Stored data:
● ● ●

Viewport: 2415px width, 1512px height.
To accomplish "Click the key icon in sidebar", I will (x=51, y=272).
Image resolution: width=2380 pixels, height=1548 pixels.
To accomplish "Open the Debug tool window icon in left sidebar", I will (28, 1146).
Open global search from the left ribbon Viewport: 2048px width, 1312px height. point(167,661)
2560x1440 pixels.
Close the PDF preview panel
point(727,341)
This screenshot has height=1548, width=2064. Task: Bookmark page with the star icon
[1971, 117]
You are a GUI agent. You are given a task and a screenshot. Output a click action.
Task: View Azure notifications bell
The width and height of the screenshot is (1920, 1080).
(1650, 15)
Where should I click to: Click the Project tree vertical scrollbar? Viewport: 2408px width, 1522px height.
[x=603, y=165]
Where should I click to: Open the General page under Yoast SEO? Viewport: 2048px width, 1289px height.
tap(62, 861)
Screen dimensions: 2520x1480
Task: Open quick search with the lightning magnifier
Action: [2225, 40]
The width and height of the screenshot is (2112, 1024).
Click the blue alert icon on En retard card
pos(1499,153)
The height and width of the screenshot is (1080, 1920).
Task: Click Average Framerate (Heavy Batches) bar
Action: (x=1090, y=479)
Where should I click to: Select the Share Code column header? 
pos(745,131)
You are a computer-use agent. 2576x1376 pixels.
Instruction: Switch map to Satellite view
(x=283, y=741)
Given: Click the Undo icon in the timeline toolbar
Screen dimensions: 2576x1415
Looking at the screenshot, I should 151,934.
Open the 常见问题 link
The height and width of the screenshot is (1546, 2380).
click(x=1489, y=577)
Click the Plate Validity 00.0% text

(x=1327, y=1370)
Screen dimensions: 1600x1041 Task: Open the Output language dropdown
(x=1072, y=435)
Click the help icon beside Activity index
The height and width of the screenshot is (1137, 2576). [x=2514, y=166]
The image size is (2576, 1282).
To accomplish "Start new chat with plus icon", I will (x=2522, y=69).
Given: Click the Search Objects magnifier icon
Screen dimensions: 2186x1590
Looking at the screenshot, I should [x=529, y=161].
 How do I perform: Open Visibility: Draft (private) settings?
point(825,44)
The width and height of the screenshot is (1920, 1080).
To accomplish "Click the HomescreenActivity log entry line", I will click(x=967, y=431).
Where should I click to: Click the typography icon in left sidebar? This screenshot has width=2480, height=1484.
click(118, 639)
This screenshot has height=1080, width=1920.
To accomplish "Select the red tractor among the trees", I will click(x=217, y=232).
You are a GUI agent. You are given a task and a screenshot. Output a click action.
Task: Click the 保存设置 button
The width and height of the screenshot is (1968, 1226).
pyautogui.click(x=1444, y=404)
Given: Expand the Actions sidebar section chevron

● ● ●

> **WHAT IS BEING ASKED**: Repeat, word for word, all of the data shown above.

> **SOLVED EXERCISE**:
Viewport: 2415px width, 1512px height.
To accomplish "Click the key icon in sidebar", I will (x=51, y=272).
Image resolution: width=2380 pixels, height=1548 pixels.
To accomplish "Open the Debug tool window icon in left sidebar", I will (28, 1146).
Open global search from the left ribbon Viewport: 2048px width, 1312px height. point(167,661)
2560x1440 pixels.
Close the PDF preview panel
point(727,341)
This screenshot has height=1548, width=2064. Task: Bookmark page with the star icon
[1971, 117]
You are a GUI agent. You are given a task and a screenshot. Output a click action.
Task: View Azure notifications bell
The width and height of the screenshot is (1920, 1080).
(1650, 15)
Where should I click to: Click the Project tree vertical scrollbar? Viewport: 2408px width, 1522px height.
[x=603, y=165]
Where should I click to: Open the General page under Yoast SEO? Viewport: 2048px width, 1289px height.
tap(62, 861)
Screen dimensions: 2520x1480
Task: Open quick search with the lightning magnifier
Action: [2225, 40]
The width and height of the screenshot is (2112, 1024).
Click the blue alert icon on En retard card
pos(1499,153)
The height and width of the screenshot is (1080, 1920).
Task: Click Average Framerate (Heavy Batches) bar
Action: (x=1090, y=479)
Where should I click to: Select the Share Code column header? 
pos(745,131)
You are a computer-use agent. 2576x1376 pixels.
Instruction: Switch map to Satellite view
(x=283, y=741)
Given: Click the Undo icon in the timeline toolbar
Screen dimensions: 2576x1415
Looking at the screenshot, I should 151,934.
Open the 常见问题 link
The height and width of the screenshot is (1546, 2380).
click(x=1489, y=577)
Click the Plate Validity 00.0% text

(x=1327, y=1370)
Screen dimensions: 1600x1041 Task: Open the Output language dropdown
(x=1072, y=435)
Click the help icon beside Activity index
The height and width of the screenshot is (1137, 2576). [x=2514, y=166]
The image size is (2576, 1282).
To accomplish "Start new chat with plus icon", I will (x=2522, y=69).
Given: Click the Search Objects magnifier icon
Screen dimensions: 2186x1590
Looking at the screenshot, I should [x=529, y=161].
 How do I perform: Open Visibility: Draft (private) settings?
point(825,44)
The width and height of the screenshot is (1920, 1080).
To accomplish "Click the HomescreenActivity log entry line", I will click(x=967, y=431).
Where should I click to: Click the typography icon in left sidebar? This screenshot has width=2480, height=1484.
click(118, 639)
This screenshot has height=1080, width=1920.
To accomplish "Select the red tractor among the trees", I will click(x=217, y=232).
You are a GUI agent. You are given a task and a screenshot. Output a click action.
Task: Click the 保存设置 button
The width and height of the screenshot is (1968, 1226).
pyautogui.click(x=1444, y=404)
Given: Expand the Actions sidebar section chevron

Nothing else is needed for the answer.